At the baseline ($\pi = 0.75$, $\tau = 3$, true LATE $= 90$), the corrected LATE averages 90.0, the delta method 95% CI has coverage of 0.974, and the mean CI width is 42.6. The results across scenarios:
| Scenario | LATE | Bias | Coverage | Width |
|---|---|---|---|---|
| Baseline ($\pi$=.75, $\tau$=3) | 89.4 | -0.6 | 0.974 | 42.6 |
| Low compliance ($\pi$=.50) | 89.5 | -0.5 | 0.972 | 65.9 |
| High compliance ($\pi$=.90) | 89.9 | -0.1 | 0.959 | 33.7 |
| Small effect ($\tau$=1) | 29.6 | -0.4 | 0.956 | 39.0 |
| Large effect ($\tau$=10) | 300.1 | 0.1 | 1.000 | 73.1 |
| Null effect ($\tau$=0) | -0.3 | -0.3 | 0.947 | 38.4 |
| Small sample (N=100) | 89.7 | -0.3 | 0.974 | 96.9 |
| Large sample (N=2000) | 89.7 | -0.3 | 0.969 | 21.3 |
| High noise ($\sigma$=5) | 89.6 | -0.4 | 0.969 | 39.5 |
| Weak signal (mech=5/day) | 90.0 | 0.0 | 0.967 | 42.8 |
| Short pre-period (T=7) | 89.7 | -0.3 | 0.963 | 42.6 |
| Tighter test ($\alpha$=.01) | 90.0 | 0.0 | 0.974 | 42.7 |
Coverage ranges from 0.947 to 0.974, right where a slightly conservative 95% CI should land.
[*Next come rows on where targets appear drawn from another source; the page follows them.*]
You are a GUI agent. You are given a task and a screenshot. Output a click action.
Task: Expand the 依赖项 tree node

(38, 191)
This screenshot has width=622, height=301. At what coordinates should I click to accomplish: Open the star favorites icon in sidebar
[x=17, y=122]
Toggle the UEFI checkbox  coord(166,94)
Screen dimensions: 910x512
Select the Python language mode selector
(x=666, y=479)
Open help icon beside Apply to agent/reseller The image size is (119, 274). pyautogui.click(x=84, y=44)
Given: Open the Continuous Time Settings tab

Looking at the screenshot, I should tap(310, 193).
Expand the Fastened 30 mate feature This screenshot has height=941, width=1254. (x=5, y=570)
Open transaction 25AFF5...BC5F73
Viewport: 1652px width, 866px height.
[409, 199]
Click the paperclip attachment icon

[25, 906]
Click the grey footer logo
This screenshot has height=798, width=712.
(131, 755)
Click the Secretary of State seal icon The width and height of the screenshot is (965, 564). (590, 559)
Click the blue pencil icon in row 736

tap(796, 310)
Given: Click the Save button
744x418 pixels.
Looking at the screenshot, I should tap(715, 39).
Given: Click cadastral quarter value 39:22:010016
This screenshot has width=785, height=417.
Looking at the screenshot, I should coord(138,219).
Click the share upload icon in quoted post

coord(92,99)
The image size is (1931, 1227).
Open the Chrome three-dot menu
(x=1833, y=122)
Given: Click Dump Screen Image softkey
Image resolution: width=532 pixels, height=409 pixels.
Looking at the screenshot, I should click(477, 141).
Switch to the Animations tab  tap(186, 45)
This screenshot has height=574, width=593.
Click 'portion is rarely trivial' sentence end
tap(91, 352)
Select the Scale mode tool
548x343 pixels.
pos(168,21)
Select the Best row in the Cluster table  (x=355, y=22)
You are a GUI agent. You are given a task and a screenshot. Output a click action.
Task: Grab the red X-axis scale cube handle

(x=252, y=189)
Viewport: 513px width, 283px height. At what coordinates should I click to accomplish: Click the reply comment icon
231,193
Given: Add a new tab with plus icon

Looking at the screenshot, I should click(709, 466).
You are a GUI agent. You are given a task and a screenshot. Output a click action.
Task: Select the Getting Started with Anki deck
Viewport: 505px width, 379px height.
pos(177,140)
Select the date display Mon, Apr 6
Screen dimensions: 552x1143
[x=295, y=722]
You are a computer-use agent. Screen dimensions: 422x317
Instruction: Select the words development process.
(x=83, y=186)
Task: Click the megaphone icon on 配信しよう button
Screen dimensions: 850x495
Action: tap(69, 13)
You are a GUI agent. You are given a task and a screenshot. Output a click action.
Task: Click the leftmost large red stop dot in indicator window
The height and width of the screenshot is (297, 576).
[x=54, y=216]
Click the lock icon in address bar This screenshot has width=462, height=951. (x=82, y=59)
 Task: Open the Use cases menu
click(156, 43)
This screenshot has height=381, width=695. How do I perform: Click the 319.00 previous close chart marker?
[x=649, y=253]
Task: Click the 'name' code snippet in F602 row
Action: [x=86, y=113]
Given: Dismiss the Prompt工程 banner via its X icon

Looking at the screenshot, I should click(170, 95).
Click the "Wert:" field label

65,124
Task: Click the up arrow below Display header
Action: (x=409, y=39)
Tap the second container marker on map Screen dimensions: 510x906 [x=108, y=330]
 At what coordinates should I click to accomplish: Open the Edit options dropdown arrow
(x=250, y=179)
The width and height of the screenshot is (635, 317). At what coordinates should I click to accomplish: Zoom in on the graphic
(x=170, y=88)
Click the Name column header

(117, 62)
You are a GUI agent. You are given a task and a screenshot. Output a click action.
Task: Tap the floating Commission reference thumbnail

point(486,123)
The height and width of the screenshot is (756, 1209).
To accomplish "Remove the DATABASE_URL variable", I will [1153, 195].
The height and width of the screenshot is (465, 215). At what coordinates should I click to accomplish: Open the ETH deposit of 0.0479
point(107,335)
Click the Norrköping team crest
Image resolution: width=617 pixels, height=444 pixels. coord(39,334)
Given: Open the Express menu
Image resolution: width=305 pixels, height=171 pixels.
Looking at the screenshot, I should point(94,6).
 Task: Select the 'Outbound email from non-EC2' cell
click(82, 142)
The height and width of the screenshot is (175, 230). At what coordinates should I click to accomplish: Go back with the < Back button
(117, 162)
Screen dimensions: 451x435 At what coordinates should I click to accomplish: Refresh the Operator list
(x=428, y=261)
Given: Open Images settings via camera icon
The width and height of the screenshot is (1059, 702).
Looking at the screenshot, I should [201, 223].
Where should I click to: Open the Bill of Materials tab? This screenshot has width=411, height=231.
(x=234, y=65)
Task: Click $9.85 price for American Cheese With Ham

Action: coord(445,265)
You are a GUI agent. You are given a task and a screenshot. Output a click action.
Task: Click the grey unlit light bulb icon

It holds at the null ($\tau = 0$, coverage 0.947), which matters: the CI correctly includes zero when there is no effect. It holds at $\pi = 0.50$ (coverage 0.972), though the CI is wider because compliance uncertainty enters the denominator and gets amplified. Width scales with $1/\sqrt{N}$ as expected. Bootstrap percentile CIs, computed at baseline with 300 draws per simulation, give coverage of 0.934 with a tighter width of 38.0. The slight undercoverage is the usual finite-sample behavior of the percentile bootstrap.
The method breaks down in one specific way: when the mechanical dose is small relative to organic noise, the $t$-test has low power, compliers get misclassified as never-takers (TPR $< 1$), and the correction formula, which assumes TPR $= 1$, overshoot. In a high-noise simulation ($\sigma = 5$) with only 5 mechanical downloads per day, sensitivity drops to 0.823, and the LATE estimate is biased upward by about 20%. At 10 mechanical downloads per day with the same noise, the method recovers fully. The practical diagnostic is whether $\hat{\pi}$ is lower than you would expect from what you know about your delivery process. If it is, the signal is too weak and you should report the ITT.